Björn Gercke findet es durchaus legitim, Schwachstellen auf Seite seiner Verhandlungspartner zu nutzen. "Man muss schon mal seine Folterwerkzeuge zeigen" sagt Gercke und erklärt, was er damit meint. Meist bedeute es, der ohnehin überlasteten Justiz sehr viel Material zur Prüfung anzubieten. Er nutze unterschiedliche Zuständigkeiten der Behörden oder er verweise auf den Gesundheitszustand beziehungsweise ein hohes Alter seiner Klienten. Mit Trümpfen in der Hand gebe es meist ein Einlenken oder Entgegenkommen. 80 Prozent aller Steuerstrafverfahren würden mit so genannten Deals beendet, solange man mit den Steuerbehörden fair und ehrlich miteinander umgehe.

Bedenklich findet der Fachanwalt für Strafrecht allerdings, dass prominente Steuersünder Nachteile in der Behandlung erfahren. Um sich nicht vorwerfen zu lassen, öffentliche Personen zu bevorzugen, würden Finanzbehörden zum Gegenteil tendieren und Prominente eher härter verfolgen. "Es gibt einen Promi-Malus" meint Gercke. Seinem Eindruck stimmen viele Fachleute im Gespräch mit der Deutschen Welle zu. Einen Einfluß auf die Personen, die Rat bei den Spezialkanzleien suchen, habe das nicht. "Freiwillig, nur aus schlechtem Gewissen kommt keiner", sagt Gercke.

Öffentlichkeitsscheue Kunden

Roswitha Prowatke
Steuerrechtlerin Roswitha ProwatkeBild: DW/W. Dick

Die Triebkraft für Selbstanzeigen beim Finanzamt sei Angst vor Entdeckung. Im Büro von Rechtsanwältin und Steuerberaterin Roswitha Prowatke von der Kanzlei LHP nehmen in jüngster Zeit immer häufiger vermögende Unternehmer oder Erben Platz, die gar nicht von deutschen Behörden gejagt werden. Sie bekommen vielmehr die "Weißgeldstrategie" Schweizer Banken zu spüren. "Es gibt regelrechte Drohszenarien." Mandanten würde von den Banken im Alpenland das Ende der Geschäftsbeziehung angedroht, wenn sie nicht darlegen könnten, dass die Kapitalerträge versteuert sind. Ähnliche Tendenzen gibt es in Liechtenstein. Ab März 2015 droht Steuersündern zudem der Start des Auskunftsabkommens mit Luxemburg.

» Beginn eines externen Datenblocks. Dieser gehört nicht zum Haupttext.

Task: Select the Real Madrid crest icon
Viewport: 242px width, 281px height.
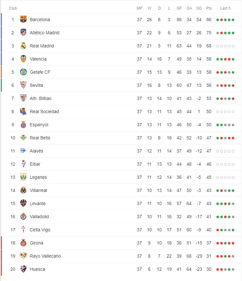Action: (x=23, y=46)
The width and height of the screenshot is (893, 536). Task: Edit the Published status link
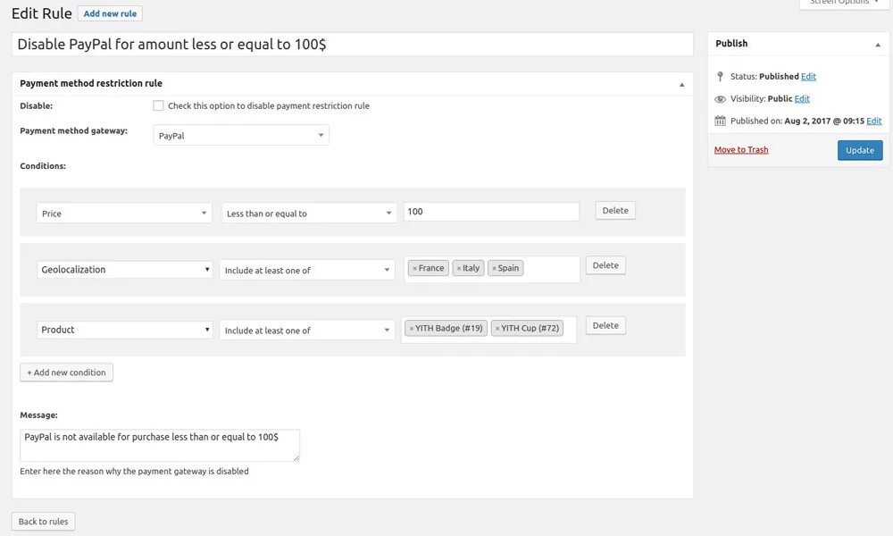(808, 77)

"In Tränen aufgelöst kommt aber keiner", stellt Roswitha Prowatke klar. Die meisten Kunden sind schließlich Geschäftsleute. Statt Taschentüchern gibt es im Besprechungsraum zum ersten Kennenlern-Gespräch einen starken Kaffee. Dann gehe es direkt um die Suche benötigter Unterlagen. 300 Fälle bearbeitet Anwältin Prowatke derzeit. Noch vor vier Jahren waren es gerade einmal zehn im Jahr. Sehr nervös seien die Leute jetzt. Oft hätten sie sich vorab nicht einmal mit ihrem richtigen Namen gemeldet, weil sie erst Vertrauen fassen wollten. "Die Mandanten geben sehr viel dafür, nicht in die Öffentlichkeit zu kommen". Dafür akzeptieren sie sogar Geldauflagen, nur um nicht in eine anstrengende öffentliche Hauptverhandlung zu müssen. "Selbst wenn vielleicht sogar ein Freispruch möglich wäre". Die Frage, warum es zur Steuerhinterziehung gekommen ist, verkneift sich die Steuer- und Rechtsexpertin. Die Rechtfertigungen sind ohnehin bekannt. Die Eltern hätten im Ausland einen Notgroschen gebunkert. Man habe schlicht die Übersicht verloren. Der Staat seinerseits verschwende Steuergelder ohne die Verantwortlichen zur Rechenschaft zu ziehen.

Das exklusive Know-How für die erfolgreiche Bewältigung einer Steuerhinterziehung kostet. Es wird häufig nach zeitlichem Aufwand abgerechnet. "Man kann gut davon leben", schmunzelt Anwalt Björn Gercke. In der Berater-Branche sind Stundensätze von 300 bis 600 Euro netto keine Seltenheit. Dafür müsste ein Durchschnittsverdiener in Deutschland 18 bis 36 Stunden arbeiten. In Afrika oder Asien lebt ein Mensch davon bis zu einem halben Jahr. Die Auseinandersetzung über das komplizierte deutsche Steuersystem, das nur noch von Experten optimal betreut werden kann, hält weiter an.